El ayudante del subastador sostenía en alto un pequeño salero sin interés que hasta entonces no había atraído la menor atención.
—Con un valor de diez chelines, señor —dijo Woods.
—¿Por cuánto va la puja? —preguntó Osgood en voz alta.
—Nueve chelines, señor.
—Diez guineas —dijo Osgood, y de inmediato subió su propia oferta—: ¡Diez y media!
Un murmullo se elevó del público ante la nada despreciable cantidad por el salero. Aquello parecía sugerir que el resto de los asistentes había pasado por alto su valor y otras pujas se escucharon por toda la sala hasta que Osgood la acabó en dieciocho guineas y media. Los espectadores estallaron en una salva de aclamaciones para celebrar la extravagante compra. Osgood lanzó el sombrero al aire. Esto arrojó al público a un paroxismo de excitación y todos los presentes en la sala se levantaron y aplaudieron. Osgood aprovechó la atención y la confusión para escapar de su captor.
Pero un instante después el hombre estaba detrás de él y la multitud seguía siendo demasiado densa para moverse.

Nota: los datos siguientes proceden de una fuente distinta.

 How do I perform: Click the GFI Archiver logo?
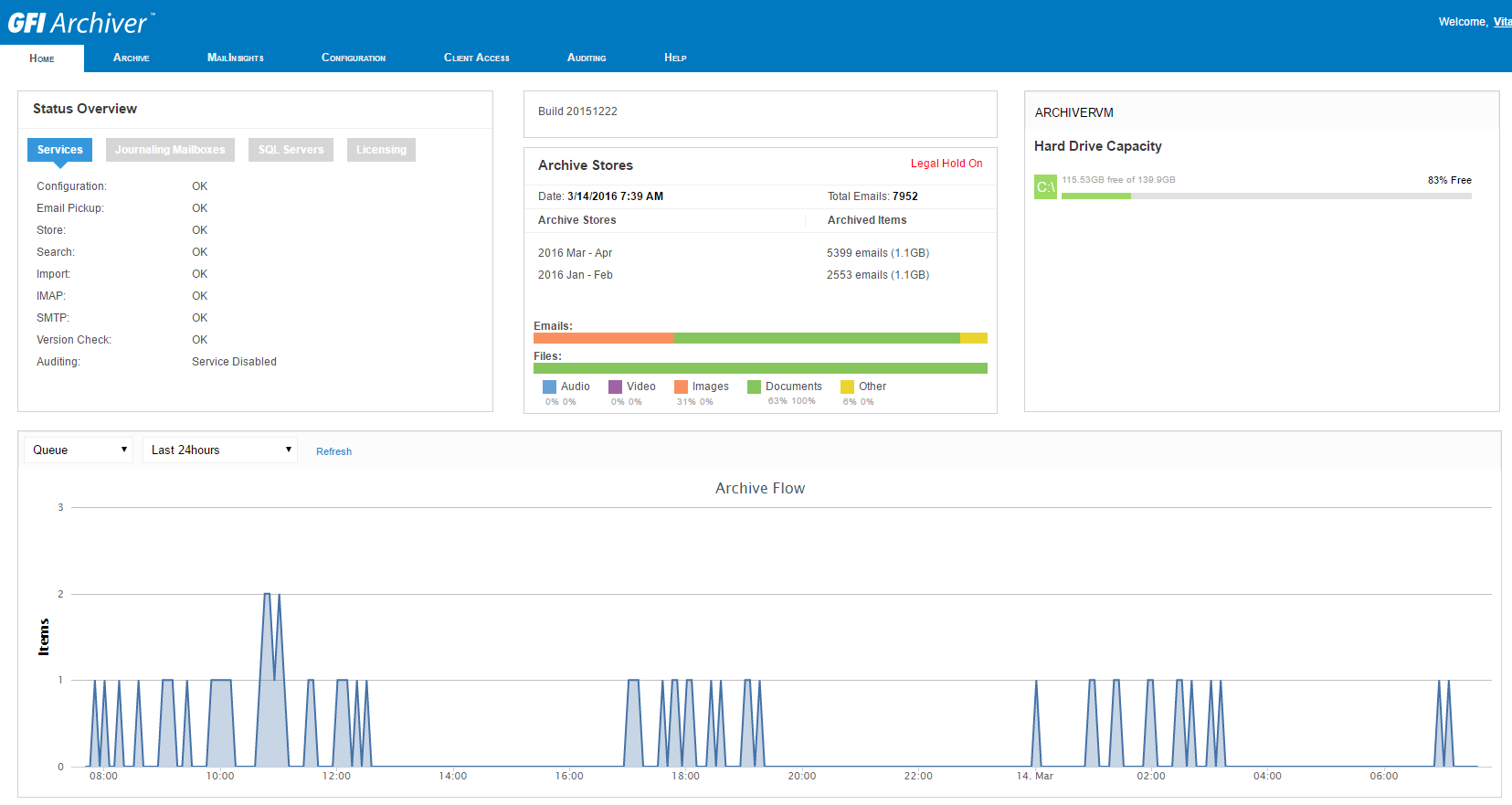point(80,23)
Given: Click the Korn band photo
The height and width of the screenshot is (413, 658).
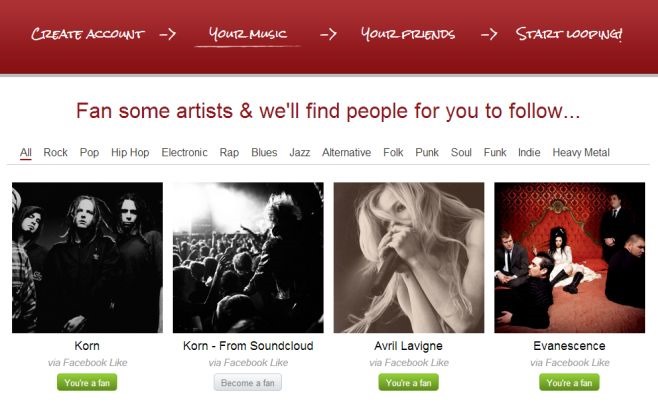Looking at the screenshot, I should pyautogui.click(x=87, y=257).
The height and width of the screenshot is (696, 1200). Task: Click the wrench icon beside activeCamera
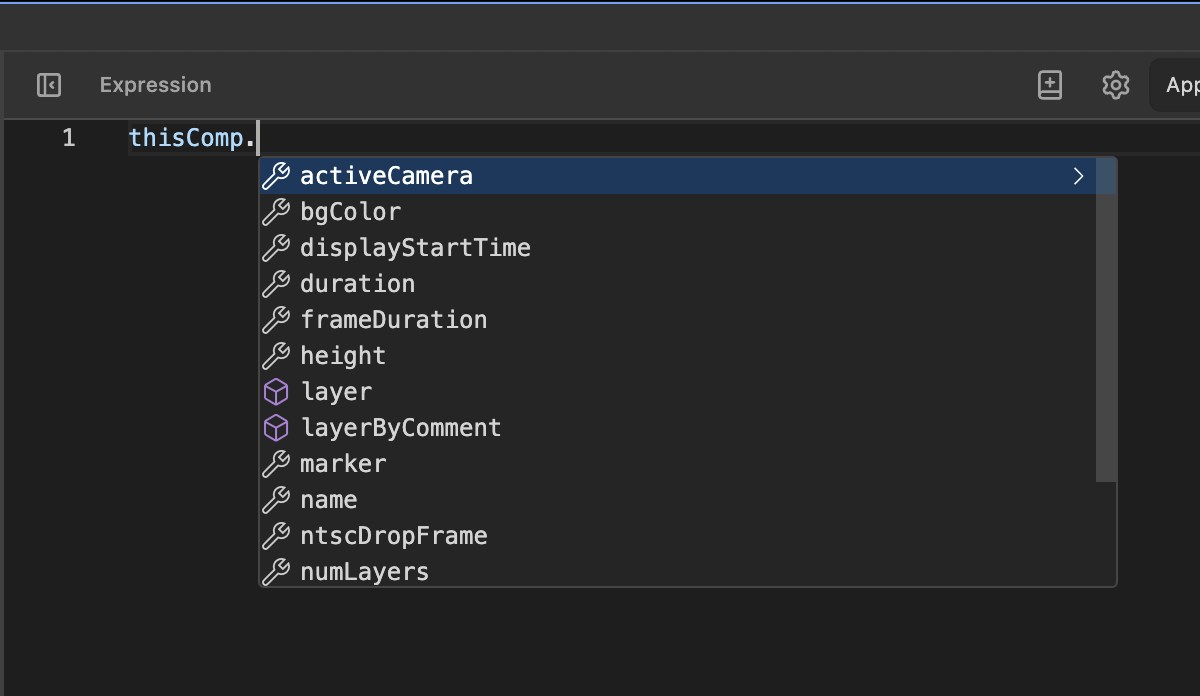tap(277, 175)
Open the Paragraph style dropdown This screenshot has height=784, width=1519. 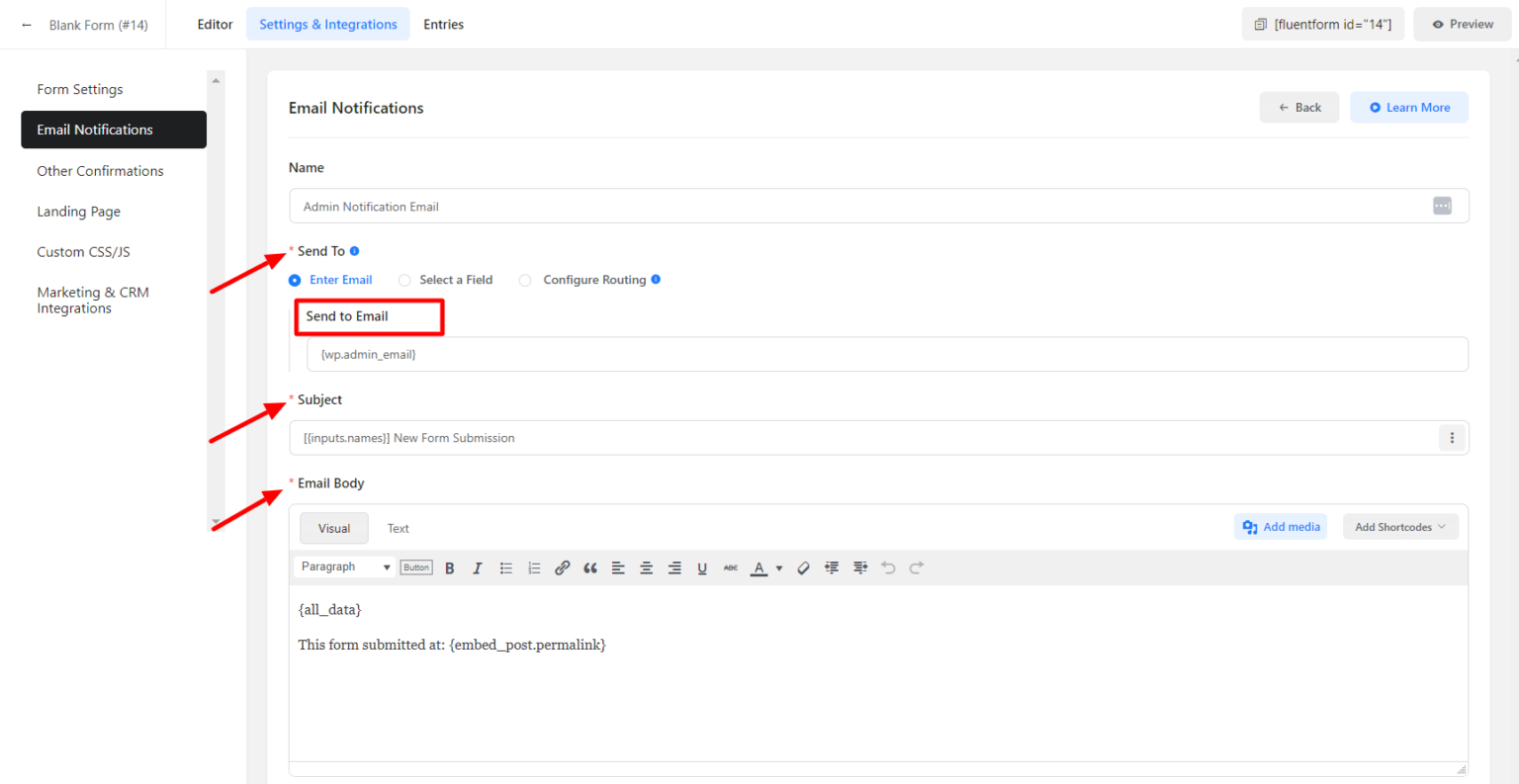click(x=343, y=566)
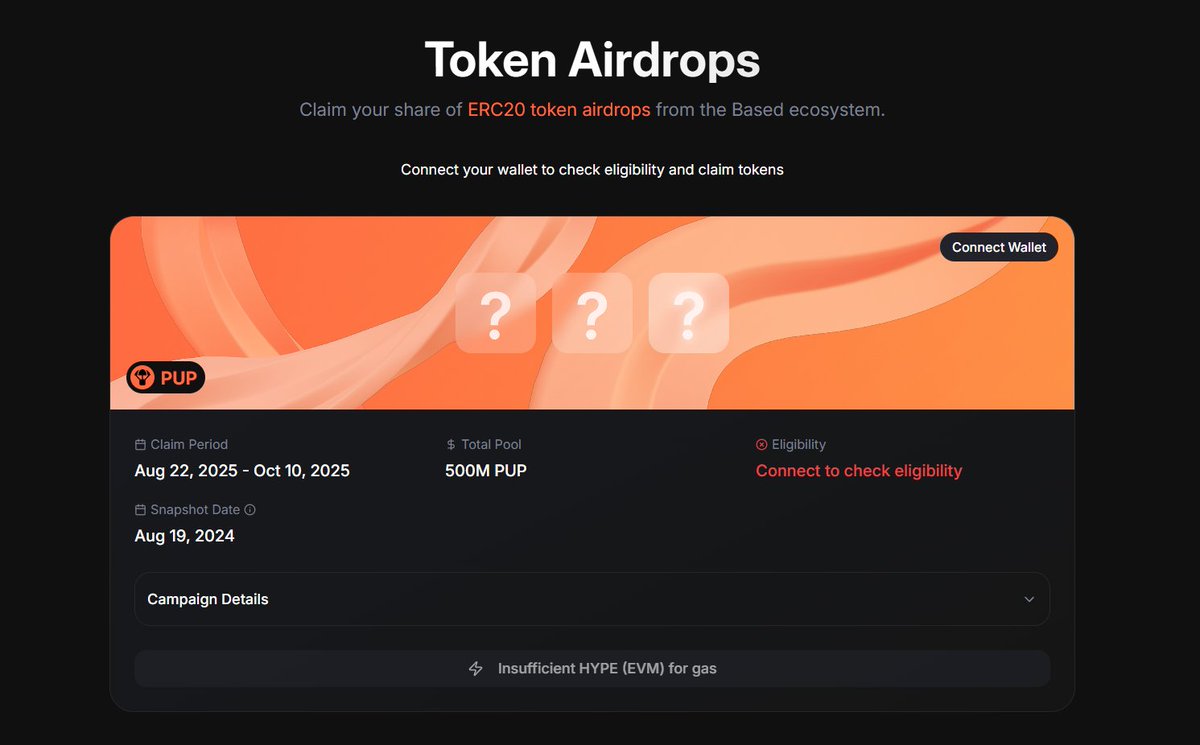The width and height of the screenshot is (1200, 745).
Task: Open the Campaign Details section label
Action: click(x=208, y=600)
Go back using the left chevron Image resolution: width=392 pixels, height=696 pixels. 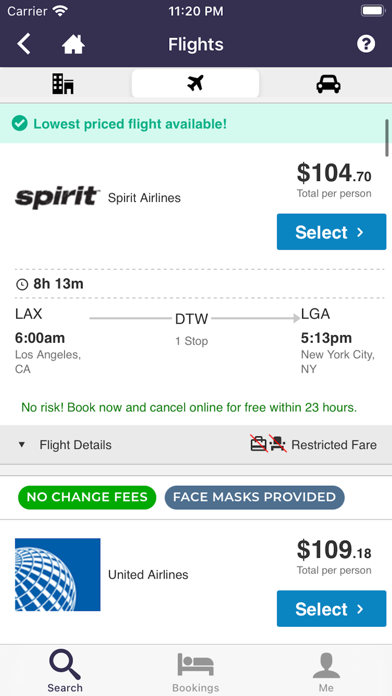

Con una formidable maniobra de evasión, antes de que se diera cuenta de lo que estaba pasando, Osgood se encaramó en los hombros de dos personas. Al soltarse de ellos, casi cayó sobre la cabeza de su segundo acosador, mientras se aferraba desesperadamente a la recién adquirida fuente de pie. Osgood se colocó el objeto a salvo bajo el brazo y salió corriendo, pero al escapar de la multitud perdió el equilibrio y tropezó justo cuando cruzaba el umbral de la antesala. La fuente salió volando.
—¡No! —gritó Osgood sin poder hacer otra cosa que esperar el momento en que se hiciera trizas.
Un hombre surgió de las sombras y atrapó la fuente antes de que cayera al suelo.
Osgood respiró aliviado. La fuente había sobrevivido. El hombre que le miraba desde debajo de un sombrero de ala ancha tenía unos ojos inteligentes y resueltos. En el ojal de su solapa lucía una carnosa flor violeta.
—¡Todavía están detrás de usted! —dijo—. Sígame.